Ralf Reck · 15.01.2016

In dem Kino befanden sich neben ca. 60 Frauen etwa 6 Männer, es handelt sich also um einen Frauenfilm, allerdings von einem Mann gedreht (Todd Haynes). Vorweg, erzählt wird eine außerhalb der Konventionen stehende Liebesgeschichte, wie sie Clint Eastwood mit „Die Brücken am Fluss“ oder Ang Lee mit „Brokeback Mountain“ filmisch unter Einbindung der Landschaft allerdings ungleich intensiver erzählt hatten.
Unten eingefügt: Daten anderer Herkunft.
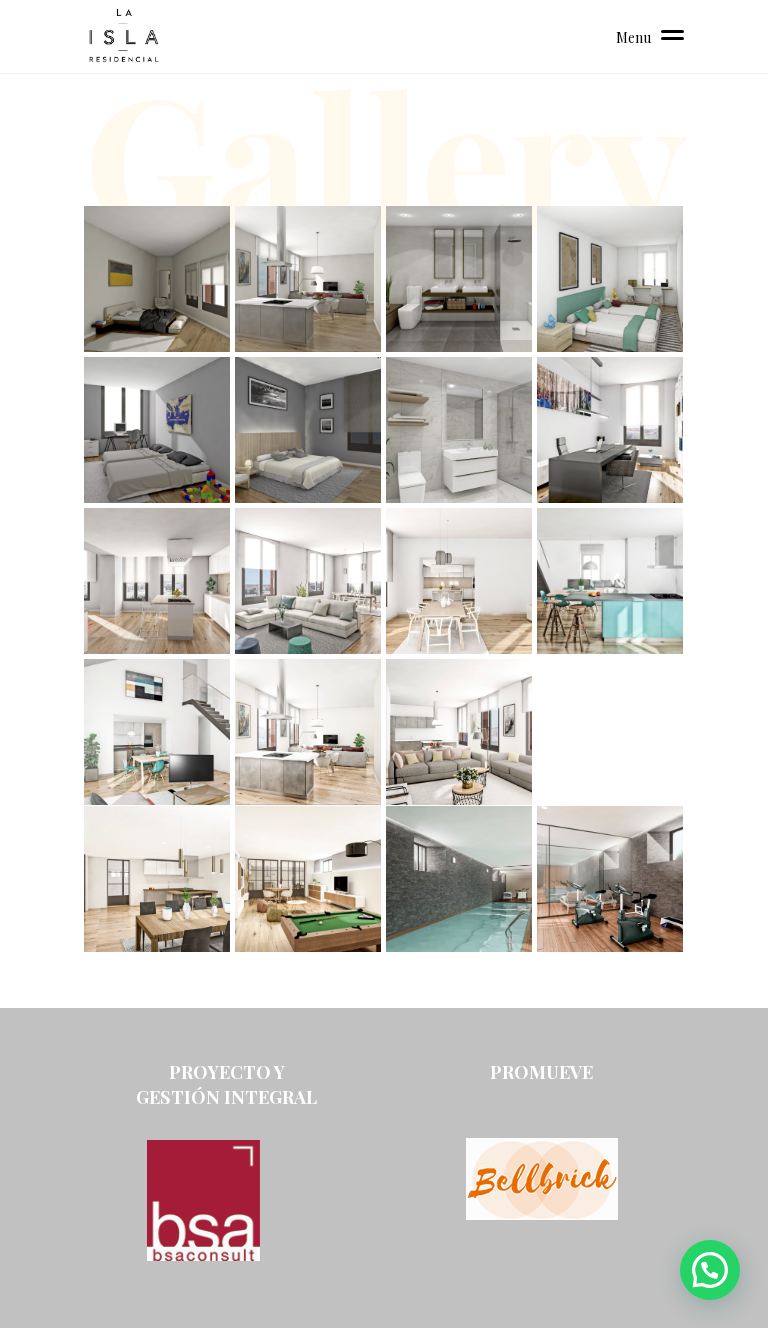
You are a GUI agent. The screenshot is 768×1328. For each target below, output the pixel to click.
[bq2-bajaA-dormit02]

Zunächst, die erste Hälfte von Carol langweilt, das letzte Drittel reißt den Film wieder raus, vor allem dank der unergründlichen Augen von Rooney Mara. Kinematografisch, also auf das Gefilmte bezogen, hat der Film mehr Schwächen als Stärken (wenn man von der Inszenesetzung von Frau Mara absieht). Das Filmmaterial ist eher dunkel, zu kontrastarm und oft durch leichtes Bilderrauschen beeinträchtigt (Kamera: Edward Lachmann). Wenn Carol (Cate Blanchett) und Therese (Rooney Mara) übers Land von Motel zu Motel ziehen, spielt die Umgebung keine Rolle, Tür auf, Tür zu, die Kamera immer auf zwei sich weitgehend anschweigende Schauspielerinnen gerichtet. Vielleicht sollte das so sein, man soll verstehen, dass es für die Liebenden nichts außerhalb ihrer Beziehung gibt. Das stimmt so allerdings nicht, Carol hat ein geliebtes Kind, welches der Ehemann ihr entziehen will und bei Therese weiß man eigentlich nie, wohin und zu wem sie tendiert. Bei ihr ist emotional alles offen, das spielt sie gut und überzeugend. Cate Blanchett dagegen gibt nur eine dezentere Variation ihrer hysterischen Rolle in Woody Allans Film Blue Jasmine. Sie schauspielert, wirkt als Carol nicht von Innen heraus empfunden, sondern bleibt oberflächlich und affektiert. Damit ist es eigentlich nicht recht zu verstehen, was Therese an Carol bindet. Man vermisst auch bei Cate Blanchetts Rollengestaltung als Mutter wirkliche Liebe zur Tochter. Sie spielt ihr nur Liebe vor, bleibt aber für mich als Zuschauer unempathisch. Warum Cate Blanchett mit ihrer Rolle aktuell für den Filmoskar (beste weibliche Hauptrolle) nominiert wurde, bleibt mir unverständlich. Rooney Mara ist dagegen der Oskar für die beste weibliche Nebenrolle zu wünschen. 6/10 Punkten.